Como o entrevistado do documentário, a lógica se faz pela percepção simples e pelo achismo  —com o agravante do preconceito de gênero habitual, que imputa à mulher a responsabilidade por uma gestação auto engendrada. 

A ciência, que teve o mérito de provar que a Terra é uma bola, também acumula pesquisas mostrando que a política de abstinência sexual não tem bons resultados, enquanto o acesso à educação sexual nas escolas e o acesso aos meios contraceptivos, sim. 

Damares Alves discursa no Conselho de Direitos Humanos da ONU, em Genebra - Fabrice Coffrini/ AFP

Diante de comprovações científicas, devemos incrementar recursos para aumentar a eficácia da política educativa ou apostar na percepção do “sem sexo = sem bebês”?

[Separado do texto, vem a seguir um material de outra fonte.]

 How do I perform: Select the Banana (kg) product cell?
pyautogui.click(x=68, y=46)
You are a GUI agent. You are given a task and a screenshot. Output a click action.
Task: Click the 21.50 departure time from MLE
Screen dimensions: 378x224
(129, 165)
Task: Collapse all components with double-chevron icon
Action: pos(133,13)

Se seguirmos a irresponsável proposta do governo, abordar a questão sexual se resumirá a munir o jovem da instrução “não transe” e, só depois de alguma insistência, falar sobre o que interessa e oferecer-lhe recursos. 

Trata-se de ação comparável a enfrentar cáries proibindo o açúcar em vez de apostar na escovação, no uso de fio dental e nas visitas regulares ao dentista. Consumo criterioso é parte importante do tema, mas abstinência total é delírio autoritário. 

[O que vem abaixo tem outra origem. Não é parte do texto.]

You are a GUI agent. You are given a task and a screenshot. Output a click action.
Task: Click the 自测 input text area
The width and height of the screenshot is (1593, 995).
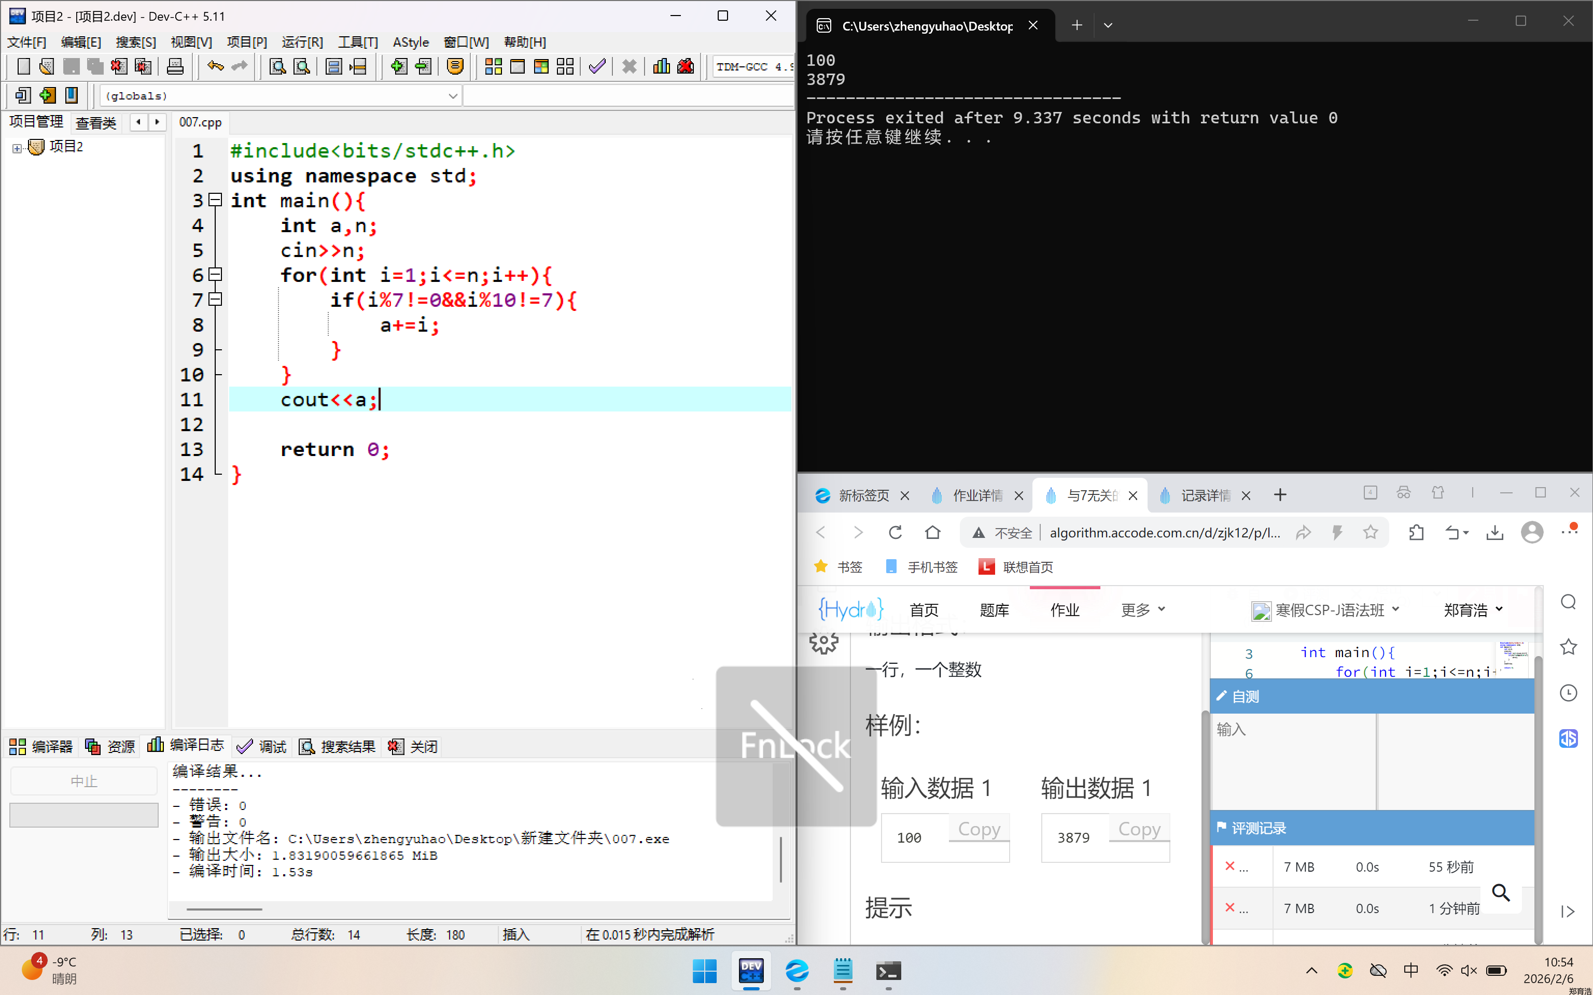click(x=1293, y=762)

Abster-se —se funciona— retarda o problema, deixando o jovem à deriva, quando ele decide começar a vida sexual. Além disso, apostar na capacidade de persuasão para a abstinência como ferramenta principal é de uma pretensão assustadora. 

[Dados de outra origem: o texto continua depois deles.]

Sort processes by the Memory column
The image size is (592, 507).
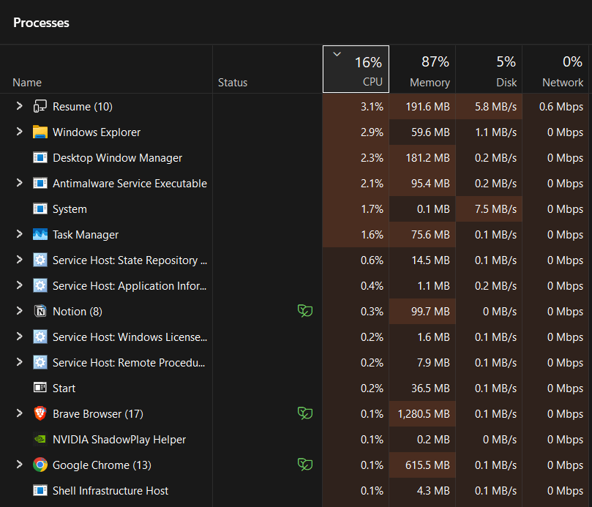430,70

A preocupação com o início precoce da vida sexual, gravidezes indesejadas e a transmissão de doenças é compartilhada por todos, mas os métodos para lidar com o problema revelam um espectro que vai da ingenuidade de alguns à má-fé de quem diz se basear na ciência, mas se guia apenas por seus próprios preconceitos.

A ministra Damares acerta quando afirma que as meninas —ela ignora os meninos, óbvio— transam precocemente por pressão do grupo, por insegurança e para agradar. 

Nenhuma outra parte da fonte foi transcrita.